My mom also told me that the doctor has ordered my dad to lose at least 30 pounds asap. Apparently he has 3 hernias and at least one definitely needs to be operated on but they won't do it until he loses the weight. He put my dad on the Southbeach diet and my mom is doing it with him. So far my dad has lost 10 pounds. Again I'll be praying for him.

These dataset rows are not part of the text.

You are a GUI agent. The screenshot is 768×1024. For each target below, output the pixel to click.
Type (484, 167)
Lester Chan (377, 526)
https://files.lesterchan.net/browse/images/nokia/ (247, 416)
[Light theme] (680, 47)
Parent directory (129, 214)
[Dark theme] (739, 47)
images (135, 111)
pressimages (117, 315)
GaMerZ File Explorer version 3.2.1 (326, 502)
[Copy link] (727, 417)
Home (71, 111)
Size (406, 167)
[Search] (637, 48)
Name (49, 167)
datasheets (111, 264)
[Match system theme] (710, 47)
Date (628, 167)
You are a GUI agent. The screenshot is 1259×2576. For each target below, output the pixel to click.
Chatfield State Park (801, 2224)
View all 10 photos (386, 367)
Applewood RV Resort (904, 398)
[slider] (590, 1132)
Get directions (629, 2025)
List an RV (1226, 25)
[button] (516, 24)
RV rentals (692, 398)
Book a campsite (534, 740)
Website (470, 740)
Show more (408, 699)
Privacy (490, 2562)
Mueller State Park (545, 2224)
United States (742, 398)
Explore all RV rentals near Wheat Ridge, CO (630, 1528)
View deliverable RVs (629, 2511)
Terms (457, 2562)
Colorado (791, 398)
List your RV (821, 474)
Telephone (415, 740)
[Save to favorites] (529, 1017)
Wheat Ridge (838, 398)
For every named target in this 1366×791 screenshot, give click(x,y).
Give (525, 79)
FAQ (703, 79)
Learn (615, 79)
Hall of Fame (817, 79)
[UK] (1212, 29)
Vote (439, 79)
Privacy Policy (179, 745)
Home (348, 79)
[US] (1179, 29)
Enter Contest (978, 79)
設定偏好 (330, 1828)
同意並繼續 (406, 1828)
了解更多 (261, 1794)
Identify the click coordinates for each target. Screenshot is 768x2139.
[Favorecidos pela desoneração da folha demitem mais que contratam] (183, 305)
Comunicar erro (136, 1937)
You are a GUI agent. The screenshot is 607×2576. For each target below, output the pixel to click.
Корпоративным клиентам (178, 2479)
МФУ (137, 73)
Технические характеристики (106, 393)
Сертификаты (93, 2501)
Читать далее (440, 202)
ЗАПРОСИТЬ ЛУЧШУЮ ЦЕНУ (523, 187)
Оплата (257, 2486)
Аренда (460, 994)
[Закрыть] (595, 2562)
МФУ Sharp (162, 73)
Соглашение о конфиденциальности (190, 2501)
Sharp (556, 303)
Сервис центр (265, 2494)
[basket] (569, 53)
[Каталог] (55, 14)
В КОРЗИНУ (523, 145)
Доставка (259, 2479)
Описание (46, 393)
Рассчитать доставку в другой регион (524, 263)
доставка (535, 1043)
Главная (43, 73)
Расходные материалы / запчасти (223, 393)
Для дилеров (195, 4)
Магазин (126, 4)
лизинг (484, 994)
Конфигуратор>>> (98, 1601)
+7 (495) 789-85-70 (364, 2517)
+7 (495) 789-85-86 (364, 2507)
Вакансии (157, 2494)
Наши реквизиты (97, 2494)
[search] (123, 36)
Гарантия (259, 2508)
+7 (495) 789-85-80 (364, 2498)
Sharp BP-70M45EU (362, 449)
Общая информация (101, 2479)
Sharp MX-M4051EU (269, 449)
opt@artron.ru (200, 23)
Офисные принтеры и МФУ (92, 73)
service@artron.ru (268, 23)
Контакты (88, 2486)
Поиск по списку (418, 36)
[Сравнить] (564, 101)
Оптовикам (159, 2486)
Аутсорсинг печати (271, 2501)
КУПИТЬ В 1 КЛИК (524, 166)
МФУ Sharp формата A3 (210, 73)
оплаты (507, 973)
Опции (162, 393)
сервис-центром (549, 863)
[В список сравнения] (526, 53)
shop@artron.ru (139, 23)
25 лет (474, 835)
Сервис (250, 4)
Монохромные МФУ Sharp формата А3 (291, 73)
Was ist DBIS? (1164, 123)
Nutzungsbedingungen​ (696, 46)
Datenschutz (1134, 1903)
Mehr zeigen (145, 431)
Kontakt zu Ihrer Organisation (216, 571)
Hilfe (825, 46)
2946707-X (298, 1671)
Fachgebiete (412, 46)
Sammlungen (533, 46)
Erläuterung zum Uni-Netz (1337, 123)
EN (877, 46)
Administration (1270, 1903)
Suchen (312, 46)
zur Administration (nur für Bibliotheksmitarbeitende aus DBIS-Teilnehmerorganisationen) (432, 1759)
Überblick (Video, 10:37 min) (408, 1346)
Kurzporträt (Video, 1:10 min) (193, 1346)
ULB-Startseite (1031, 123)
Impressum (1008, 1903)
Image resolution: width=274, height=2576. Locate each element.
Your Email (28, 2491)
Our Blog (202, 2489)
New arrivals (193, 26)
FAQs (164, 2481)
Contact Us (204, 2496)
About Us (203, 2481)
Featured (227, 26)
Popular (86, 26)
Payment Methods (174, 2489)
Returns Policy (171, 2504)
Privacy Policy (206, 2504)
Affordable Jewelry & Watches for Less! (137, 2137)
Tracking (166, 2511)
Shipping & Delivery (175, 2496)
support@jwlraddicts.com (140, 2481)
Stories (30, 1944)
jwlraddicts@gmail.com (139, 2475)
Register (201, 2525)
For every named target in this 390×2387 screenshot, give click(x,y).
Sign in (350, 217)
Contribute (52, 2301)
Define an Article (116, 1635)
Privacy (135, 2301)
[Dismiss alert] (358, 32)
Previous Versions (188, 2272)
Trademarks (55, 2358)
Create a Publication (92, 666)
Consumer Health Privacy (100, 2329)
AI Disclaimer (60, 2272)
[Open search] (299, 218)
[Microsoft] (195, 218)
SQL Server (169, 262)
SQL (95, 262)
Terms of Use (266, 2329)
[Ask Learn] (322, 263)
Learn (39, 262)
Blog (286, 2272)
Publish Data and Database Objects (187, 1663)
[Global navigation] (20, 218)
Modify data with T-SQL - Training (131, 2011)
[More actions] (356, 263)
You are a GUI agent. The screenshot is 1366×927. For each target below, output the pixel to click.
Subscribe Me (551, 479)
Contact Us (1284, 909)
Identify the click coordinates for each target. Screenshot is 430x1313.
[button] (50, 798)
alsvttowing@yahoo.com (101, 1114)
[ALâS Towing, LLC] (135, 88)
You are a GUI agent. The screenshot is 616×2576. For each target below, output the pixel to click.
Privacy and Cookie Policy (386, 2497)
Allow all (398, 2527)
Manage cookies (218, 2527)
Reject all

Then there's my mom, who has an old friend from way back and her husband has just died of terminal cancer. God I really hate cancer. It's a tangible evil. More prayers.

I really don't have much else to say.

My co-workers are probably wondering what's up with me. This morning I was cracking jokes and being all sarcastic with everyone now I'm in my cube doing my own thing. When it comes to certain things I just can't seem to open up and share my fears and what's bothering me so I hide it with a smile and a joke although it's getting hard to keep up the act. I fear that someone will make a joke at my expense and I'll burst into tears. I'm on the edge. I'm a little over emotional.

I took off at lunch and walked to the park. I feel so melodramatic for crying but I couldn't help it. So I had myself a wee cry and then came back to work with none the wiser.

I started off tired this morning and now I'm even more so - crying does that to me.